Is Putin an enemy?
By Messenger Staff
Monday, December 29
Prime Minister of Georgia Irakli Gharibashvili avoided giving a direct answer to one of Georgia’s media outlets when the journalist asked him whether Russian President Vladimir Putin was an enemy of Ukraine and Georgia. However, the PM stated that Georgia’s enemy is the former president Mikheil Saakashvili and his party the United National Movement (UNM). His statement caused an outburst of political emotions in Georgia.
Gharibashvili said the question was provocative. “I am not going to make some statements just for the sake of pleasing you,” the PM told the media representative. Instead he spoke about the former president and said if Saakashvili had been the president of Georgia now, the country would have been at war with Russia.
If there was no Bidzina Ivanishvili and his Georgina Dream Coalition, Georgia would have been involved in a more complicated situation than it is in Ukraine now.
“The enemy of a country cannot be an individual,” State Minister on Reconciliation Paata Zakareishvili said, adding that only states can be said to be enemies to each other.
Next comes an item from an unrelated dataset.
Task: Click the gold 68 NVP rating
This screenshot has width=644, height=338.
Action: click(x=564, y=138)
Head of the Parliamentary Commission on Human Rights Eka Beselia suggests that the PM did not avoid answering the question, on the contrary, he gave direct answer pointing at Mikheil Saakashvili, as the one who caused more damage to Georgia than anybody else.
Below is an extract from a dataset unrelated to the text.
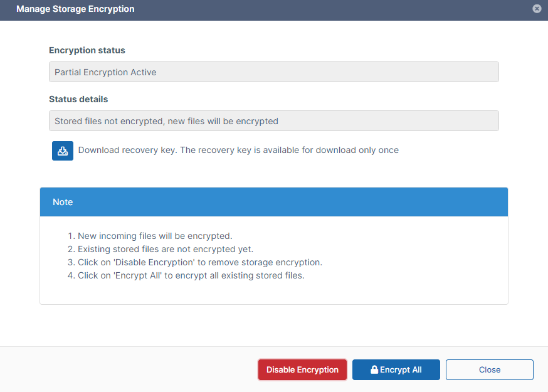Click the lock icon on Encrypt All
This screenshot has width=548, height=392.
pyautogui.click(x=374, y=370)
The PM’s words were justified by some political analysts. Ramaz Sakvarelidze thinks that there is a risk that any irresponsible rhetoric could create very complicated consequences for the country. “Even Ukraine’s President Petro Poroshenko does not say Putin is an enemy,” Sakvarelidze stated.
Fellow analyst Soso Tsiskarishvili agreed that political leaders should be more responsible with their words. According to him, Gharibashvili managed to find a way out from an awkward situation and maintain diplomatic ethics.
Even the former Parliament Speaker Nino Burjanadze, who leads one of the non-parliamentary opposition parties, supported the PM’s position. “Putin is not Georgia’s enemy. He does what it takes to meet his countries interests. I am not going to criticize the PM’s comments concerning Putin,” Brjanadzew said.
Representatives of the UNM opposition party disagree with Gharibashvili. One of the party leaders, Giga Bokeria, said the PM’s position is nothing but “political schizophrenia.”
Another leader of the UNM, Mikheil Machavariani, stated that Putin is an enemy not to Georgia, but to the whole civilized world.
To sum up, we can bring up three positions. One is that Putin is not Georgia’s enemy, another opinion suggests that even if the Russian president in an enemy, it should not be voiced loudly, and the third position says everything should be labeled correctly and openly.